## Data for processing
+++

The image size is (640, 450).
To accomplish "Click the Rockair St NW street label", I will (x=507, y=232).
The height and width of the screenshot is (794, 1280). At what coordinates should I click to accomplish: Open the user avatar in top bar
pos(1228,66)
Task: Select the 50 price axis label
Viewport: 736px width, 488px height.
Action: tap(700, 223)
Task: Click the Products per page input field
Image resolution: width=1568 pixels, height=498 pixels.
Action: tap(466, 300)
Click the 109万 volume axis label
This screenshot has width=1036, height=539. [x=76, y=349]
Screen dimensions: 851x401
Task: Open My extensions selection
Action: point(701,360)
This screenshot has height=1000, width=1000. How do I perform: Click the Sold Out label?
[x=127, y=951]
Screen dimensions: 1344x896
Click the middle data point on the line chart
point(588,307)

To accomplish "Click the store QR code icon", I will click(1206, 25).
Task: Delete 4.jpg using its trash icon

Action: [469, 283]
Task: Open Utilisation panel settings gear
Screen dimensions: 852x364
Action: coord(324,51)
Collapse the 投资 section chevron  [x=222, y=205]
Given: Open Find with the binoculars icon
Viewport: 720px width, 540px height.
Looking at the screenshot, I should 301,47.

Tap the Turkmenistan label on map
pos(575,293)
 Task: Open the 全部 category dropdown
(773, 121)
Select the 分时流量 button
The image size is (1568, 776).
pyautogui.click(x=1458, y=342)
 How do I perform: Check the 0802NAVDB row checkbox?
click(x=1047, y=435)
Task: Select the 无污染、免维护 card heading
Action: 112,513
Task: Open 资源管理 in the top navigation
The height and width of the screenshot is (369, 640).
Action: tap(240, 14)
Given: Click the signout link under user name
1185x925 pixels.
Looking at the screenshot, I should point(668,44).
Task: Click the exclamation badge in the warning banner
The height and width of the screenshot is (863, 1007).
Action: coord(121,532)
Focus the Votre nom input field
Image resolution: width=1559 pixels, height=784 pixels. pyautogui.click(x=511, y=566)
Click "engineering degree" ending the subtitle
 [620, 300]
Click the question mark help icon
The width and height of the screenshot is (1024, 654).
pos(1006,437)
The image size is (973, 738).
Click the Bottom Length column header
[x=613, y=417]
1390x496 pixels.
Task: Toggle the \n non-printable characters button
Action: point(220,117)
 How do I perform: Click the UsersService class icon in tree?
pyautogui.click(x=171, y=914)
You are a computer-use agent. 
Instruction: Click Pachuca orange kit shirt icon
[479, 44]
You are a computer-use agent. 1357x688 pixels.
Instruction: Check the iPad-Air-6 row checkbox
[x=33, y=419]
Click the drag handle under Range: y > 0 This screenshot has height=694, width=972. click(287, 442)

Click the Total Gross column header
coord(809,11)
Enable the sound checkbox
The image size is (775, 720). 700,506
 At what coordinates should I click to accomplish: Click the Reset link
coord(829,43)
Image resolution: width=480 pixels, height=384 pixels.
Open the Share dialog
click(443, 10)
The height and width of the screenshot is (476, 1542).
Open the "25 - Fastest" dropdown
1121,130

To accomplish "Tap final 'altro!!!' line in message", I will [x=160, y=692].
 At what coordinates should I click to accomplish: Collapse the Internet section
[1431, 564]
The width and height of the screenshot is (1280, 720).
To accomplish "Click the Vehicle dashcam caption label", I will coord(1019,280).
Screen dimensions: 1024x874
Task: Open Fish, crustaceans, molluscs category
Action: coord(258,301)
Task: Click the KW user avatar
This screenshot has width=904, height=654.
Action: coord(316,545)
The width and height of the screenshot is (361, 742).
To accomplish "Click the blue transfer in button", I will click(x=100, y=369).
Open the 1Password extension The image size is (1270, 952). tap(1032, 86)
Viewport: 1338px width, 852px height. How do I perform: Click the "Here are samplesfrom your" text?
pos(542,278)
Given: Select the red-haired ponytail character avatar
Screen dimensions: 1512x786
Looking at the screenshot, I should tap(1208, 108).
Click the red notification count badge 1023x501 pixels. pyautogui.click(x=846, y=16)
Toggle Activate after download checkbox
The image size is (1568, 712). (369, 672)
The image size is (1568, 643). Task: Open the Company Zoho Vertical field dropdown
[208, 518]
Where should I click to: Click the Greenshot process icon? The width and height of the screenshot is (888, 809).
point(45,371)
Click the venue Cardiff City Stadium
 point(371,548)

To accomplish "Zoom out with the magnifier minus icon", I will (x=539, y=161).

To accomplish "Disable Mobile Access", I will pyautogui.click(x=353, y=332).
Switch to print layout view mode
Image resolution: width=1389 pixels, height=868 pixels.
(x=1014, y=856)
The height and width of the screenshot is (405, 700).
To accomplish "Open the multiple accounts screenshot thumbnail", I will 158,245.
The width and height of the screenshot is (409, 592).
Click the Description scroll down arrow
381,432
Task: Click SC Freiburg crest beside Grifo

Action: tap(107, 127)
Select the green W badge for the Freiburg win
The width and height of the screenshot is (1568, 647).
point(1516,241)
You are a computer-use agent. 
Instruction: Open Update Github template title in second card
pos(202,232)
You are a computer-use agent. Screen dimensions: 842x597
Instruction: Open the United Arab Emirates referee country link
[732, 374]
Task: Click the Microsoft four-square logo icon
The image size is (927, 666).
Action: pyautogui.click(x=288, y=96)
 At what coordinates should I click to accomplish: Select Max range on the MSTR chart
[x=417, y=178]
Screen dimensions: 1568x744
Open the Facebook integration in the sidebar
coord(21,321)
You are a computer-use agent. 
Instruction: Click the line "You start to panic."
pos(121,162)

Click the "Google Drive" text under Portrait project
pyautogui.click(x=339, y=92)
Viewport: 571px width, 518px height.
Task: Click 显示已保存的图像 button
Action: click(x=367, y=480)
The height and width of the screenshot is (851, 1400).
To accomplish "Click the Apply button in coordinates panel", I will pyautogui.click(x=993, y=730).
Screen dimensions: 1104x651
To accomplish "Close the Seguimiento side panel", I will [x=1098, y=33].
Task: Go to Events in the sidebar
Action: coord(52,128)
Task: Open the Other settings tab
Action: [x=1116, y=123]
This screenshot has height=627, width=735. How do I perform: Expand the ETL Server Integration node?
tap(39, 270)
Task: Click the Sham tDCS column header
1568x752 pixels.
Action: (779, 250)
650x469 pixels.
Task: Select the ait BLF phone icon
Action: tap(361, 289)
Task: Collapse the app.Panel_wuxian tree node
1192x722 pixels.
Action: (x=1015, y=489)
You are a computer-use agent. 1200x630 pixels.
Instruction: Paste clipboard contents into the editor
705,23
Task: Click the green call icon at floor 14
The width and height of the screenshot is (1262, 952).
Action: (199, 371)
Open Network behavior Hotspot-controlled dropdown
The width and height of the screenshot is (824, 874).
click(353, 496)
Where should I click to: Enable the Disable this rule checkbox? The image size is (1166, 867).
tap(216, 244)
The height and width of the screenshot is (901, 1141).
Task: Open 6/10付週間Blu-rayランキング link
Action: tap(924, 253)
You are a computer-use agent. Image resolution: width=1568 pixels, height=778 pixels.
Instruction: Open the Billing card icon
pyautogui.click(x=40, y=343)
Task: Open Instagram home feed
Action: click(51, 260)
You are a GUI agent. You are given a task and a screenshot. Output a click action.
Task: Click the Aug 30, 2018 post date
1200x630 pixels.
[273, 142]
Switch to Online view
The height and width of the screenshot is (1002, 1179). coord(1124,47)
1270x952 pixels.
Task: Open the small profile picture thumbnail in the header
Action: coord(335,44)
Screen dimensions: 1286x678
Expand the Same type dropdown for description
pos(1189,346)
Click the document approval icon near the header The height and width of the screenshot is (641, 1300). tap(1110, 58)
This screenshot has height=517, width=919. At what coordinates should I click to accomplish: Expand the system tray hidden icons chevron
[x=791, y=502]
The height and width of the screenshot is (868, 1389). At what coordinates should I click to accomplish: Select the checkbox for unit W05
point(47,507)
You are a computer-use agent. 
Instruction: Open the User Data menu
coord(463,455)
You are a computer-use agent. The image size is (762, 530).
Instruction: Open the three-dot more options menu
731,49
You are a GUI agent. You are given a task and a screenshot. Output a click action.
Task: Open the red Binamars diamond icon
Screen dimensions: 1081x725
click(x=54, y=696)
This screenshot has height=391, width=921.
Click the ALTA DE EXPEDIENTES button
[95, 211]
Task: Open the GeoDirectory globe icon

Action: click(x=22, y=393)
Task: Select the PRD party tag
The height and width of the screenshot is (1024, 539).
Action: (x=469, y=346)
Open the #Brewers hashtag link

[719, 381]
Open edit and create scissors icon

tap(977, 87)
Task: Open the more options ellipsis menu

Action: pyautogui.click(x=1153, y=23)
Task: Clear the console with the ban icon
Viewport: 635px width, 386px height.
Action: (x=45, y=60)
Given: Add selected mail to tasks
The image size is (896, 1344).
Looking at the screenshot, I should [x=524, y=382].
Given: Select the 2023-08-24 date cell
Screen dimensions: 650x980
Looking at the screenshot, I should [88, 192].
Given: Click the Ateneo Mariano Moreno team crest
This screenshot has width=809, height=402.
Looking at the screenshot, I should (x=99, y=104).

+++

## Your task
Given the word "with", show every line of the records that contains it.

## Answer for the task
Given: Open Find with the binoculars icon
To accomplish "Zoom out with the magnifier minus icon", I will (x=539, y=161).
Task: Clear the console with the ban icon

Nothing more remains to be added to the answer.